I was told something different by the data center manager for a nameless colo provider housed in said EQUINIX (Formally IXEurope) facility in park royal. I was told that the blame fell on the sholders of equinix, who apparently provide the power infrastucture for the facility. I was also told that 1 out of 3 of the supposedly N+1 redundant generators failed to start and for some un known reason the other 2 generators where not able to feed the area of the datacenter that had an outage.
Five nines (99.999%) uptime (or 5 minutes per year) is really the best anyone can hope for. I did a fair amount of work in high availability clusters and stuff, and although it's theoretically possible to get better, in practice you still have application restart or failover time of a few seconds for each server or application crash. Those seconds will add up over a year.
Hardware fails. Software sucks. Power is unreliable. Murphy is alive and well and living in YOUR computer room. Good luck getting better than "five nines".
100% just possible
"I didn't think 100% reliability was possible..."
"I always thought we aimed for the five 9s? 99.999% reliability. :-)"

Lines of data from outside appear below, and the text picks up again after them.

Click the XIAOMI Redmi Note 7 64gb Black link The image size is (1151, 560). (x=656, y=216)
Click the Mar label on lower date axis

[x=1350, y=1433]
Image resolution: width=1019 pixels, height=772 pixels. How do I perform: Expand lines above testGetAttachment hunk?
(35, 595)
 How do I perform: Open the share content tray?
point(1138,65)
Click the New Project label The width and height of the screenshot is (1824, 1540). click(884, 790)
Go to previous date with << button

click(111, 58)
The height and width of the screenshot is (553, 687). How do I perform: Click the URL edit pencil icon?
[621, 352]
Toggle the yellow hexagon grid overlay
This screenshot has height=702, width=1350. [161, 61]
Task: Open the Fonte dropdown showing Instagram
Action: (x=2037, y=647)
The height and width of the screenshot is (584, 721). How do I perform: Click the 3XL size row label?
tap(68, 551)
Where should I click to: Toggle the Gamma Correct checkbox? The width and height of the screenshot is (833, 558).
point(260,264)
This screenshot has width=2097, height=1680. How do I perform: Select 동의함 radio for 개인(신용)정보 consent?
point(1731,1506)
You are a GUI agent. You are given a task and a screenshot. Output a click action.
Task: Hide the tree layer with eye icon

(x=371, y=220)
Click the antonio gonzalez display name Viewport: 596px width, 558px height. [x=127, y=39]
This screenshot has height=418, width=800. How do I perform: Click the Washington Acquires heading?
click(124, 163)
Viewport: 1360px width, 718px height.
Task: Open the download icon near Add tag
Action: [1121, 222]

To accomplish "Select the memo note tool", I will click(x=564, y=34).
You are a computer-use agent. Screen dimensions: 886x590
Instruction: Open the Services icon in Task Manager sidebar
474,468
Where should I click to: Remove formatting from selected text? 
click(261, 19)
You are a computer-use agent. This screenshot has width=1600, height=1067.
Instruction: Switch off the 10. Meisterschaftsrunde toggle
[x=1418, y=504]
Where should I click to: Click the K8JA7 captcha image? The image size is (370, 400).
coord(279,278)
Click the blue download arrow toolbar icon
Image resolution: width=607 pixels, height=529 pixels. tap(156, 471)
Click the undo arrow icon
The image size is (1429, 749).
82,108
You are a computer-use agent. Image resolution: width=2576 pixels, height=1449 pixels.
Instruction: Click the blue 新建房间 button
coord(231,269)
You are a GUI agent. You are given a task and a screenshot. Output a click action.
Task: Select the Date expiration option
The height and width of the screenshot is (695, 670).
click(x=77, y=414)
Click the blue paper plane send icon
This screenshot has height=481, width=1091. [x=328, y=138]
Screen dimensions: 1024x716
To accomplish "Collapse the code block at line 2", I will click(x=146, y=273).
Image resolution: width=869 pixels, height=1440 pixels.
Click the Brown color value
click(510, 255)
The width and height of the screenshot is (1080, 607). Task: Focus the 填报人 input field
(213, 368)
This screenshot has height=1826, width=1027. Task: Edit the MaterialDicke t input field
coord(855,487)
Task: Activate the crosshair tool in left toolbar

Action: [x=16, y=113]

99.999% reliability...to the nearest whole percent is 100%
Rackspace have been having a few high profile problems recently, and I have been quite impressed by how they handled it. Circumstances beyond their control have caused the trouble, and they are learning from the experiences, to ensure it cannot happen again. We have servers in both areas that have been recently effected (Dallas and London), and our Account manager, along with the rest of the staff, have been nothing but helpful.
To me, thats what Fanatical support means. That when she s**t does hit the fan, they dont just leave us in the dark.
Actions speak louder than words
As has been seen countless times over recent weeks with reg-123, fasthosts, 1&1 etc. what matters is the support when something does happen, how quickly it is fixed, how competent those people making the decisions are, how honest the company is when communicating the problem, how they communicate, actions taken to try and prevent future issues and compensation.
On most of the above I would guess rackspace come out on top unlike most of the others mentioned. I don't use them but I've not heard anything bad about them.
I'm not a great fan of compensation I'd rather they focus on providing the best service they can rather than having the idea at the back of their mind that customers will be happy because they get compensated. Its usually a trivial amount compared to problems caused by the outage anyway and that money would be better invested ensuring problems don't happen again.
No system will ever be 100% available and there are always things outside your control and things that don't work as they should.
As a couple of examples, I've had power loss because of a lightening strike on the mains supply during a storm which blew the main trip on one of the main phases in the data centre because of this the N+1 UPS was disabled and therefore the generators didn't kick in.
Similarly there was once a small component issue at a data centre causing smoke to be emitted and I think it took a trip out, the alarms went off and the data centre had to be evacuated even though the engineers knew what it was, once the fire brigade had given the all clear, the trip could be reset restoring power and then the faulty kit could be fixed.
"petty it didnt take down the register with it lol"
the register is hosted in lon 1 their datacentre by heathrow, or it was a year ago....
lonb is just a small facility of white box clone towers.. nothing meaty lives there :)
Rackspace customers have been told compensation details will follow shortly. Email was sent without proactively.
We are torn with Rackpace. It is expensive and they completely buggered up an upgrade we did recently. Been thinking about switching to Easynet.